The mask really and truly slipped for British universities over the last year. No number of welfare campaigns or Black Lives Matter statements were going to convince us that universities cared more about their students’ lives and wellbeing, than the profits they made from tuition fees and half empty student halls, with students still mandated to pay their rent in full.

But students fought back, refusing to be treated like cash cows by institutions committed to a neo-liberal vision of education. We witnessed occupations and rent strikes, and peer galvanising on a scale we haven’t seen in a long time. The arms trade might seem a long way off from rent strikes, but there’s a crucial link: universities insistence on prioritising profit over people.

 

A Colonial History

It’s no secret that British universities have historical links with both colonialism and the transatlantic slave trade. Glasgow University pledged to pay £20m in reparations after discovering historical links with the slave trade in 2019, and All Souls College at Oxford paid £100,000 two years earlier in recognition of funding received from slave owner Christopher Codrington. The University of Oxford still has a statue of Cecil Rhodes, the man responsible for the colonisation of South Africa, and the subsequent neo-imperialist exploits within that region through the diamond trade.

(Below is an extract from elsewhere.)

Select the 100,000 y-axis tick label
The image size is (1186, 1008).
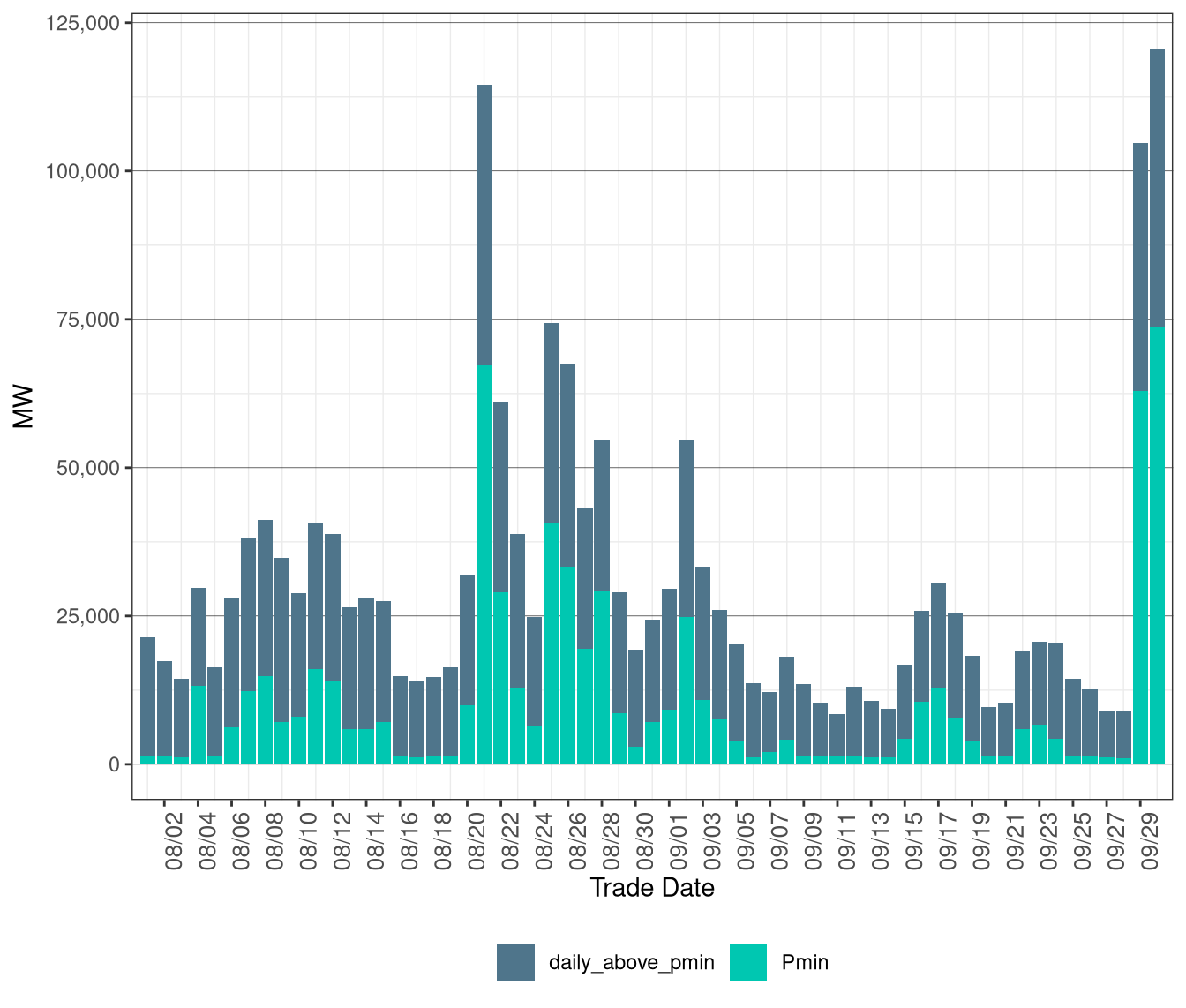point(82,171)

The manufacture and trade of weapons was crucial to the success of colonial invasion historically and today, where the arms trade is directly responsible for the desecration of large parts of the Middle East, as well as ensuring instability through conflict and corruption throughout the Global South, by selling weapons to corrupt and tyrannical governments. The link this has to Higher Education is a crude one: multiple British universities have direct financial ties with arms companies, resulting in millions of pounds of funding and research investment. The partnerships are most obvious at institutions with engineering departments, where these departments are often majority, or entirely, funded by arms companies and the Ministry of Defence. But liberal arts institutions are complicit too: take Goldsmiths University of London for example. An institution internationally renowned for its research into social justice still invests in the arms trade through lecturers’ pensions and has an estimated £99,679 worth of financial investments with Israel alone (one of the world’s leading arms exporters).

 

A Shared Struggle

The disregard universities have for the harm they commit globally is represented in the bleak reality of campuses now, as hot spots for police brutality, transphobia, and rape culture. But universities cannot continue to make empty hashtags, PR campaigns, and statements intending to address the societal ills reproduced on our campuses, without grappling with the reality that their money funds these oppressions abroad, via the arms trade. The University of Nottingham, one of the universities who released a Black Lives Matter statement last summer, brands itself as a ‘global’ university whilst taking in just under £6 million pounds of investment from the same companies responsible for global insecurity and destruction. They also started a ‘Better Together’ campaign to draw light to microaggressions less than a year after students at the institution (including BAME, women, and disabled students) were physically assaulted by BAE Systems’ private security for protesting their presence at a careers fair.

What does ‘Black Lives Matter’ mean to an institution invested in the companies ensuring black death globally? What meaningful stand can any institution take against police brutality when it allows for said brutality on their campuses? What use is a consent campaign for a campus that refuses to acknowledge their participation in rape as a weapon of war?

The struggle of the student in a neoliberal institution is shared with the peoples of the Global South resisting occupation, wars, and genocide. We must take a global approach to campus based liberation campaigns, and resist the ‘woke-washing’ universities are increasingly taking part in. Now, more than ever, is the time to build meaningful solidarity across campaigns, campuses, and borders. Demilitarising must be a priority for every student campaigner and activist, as militarism has a stake in all forms of violence and harm. British institutions; be it universities, the police, or the government may not care about us. But we are able to care for each other, and fighting for demilitarisation is one way we can do that.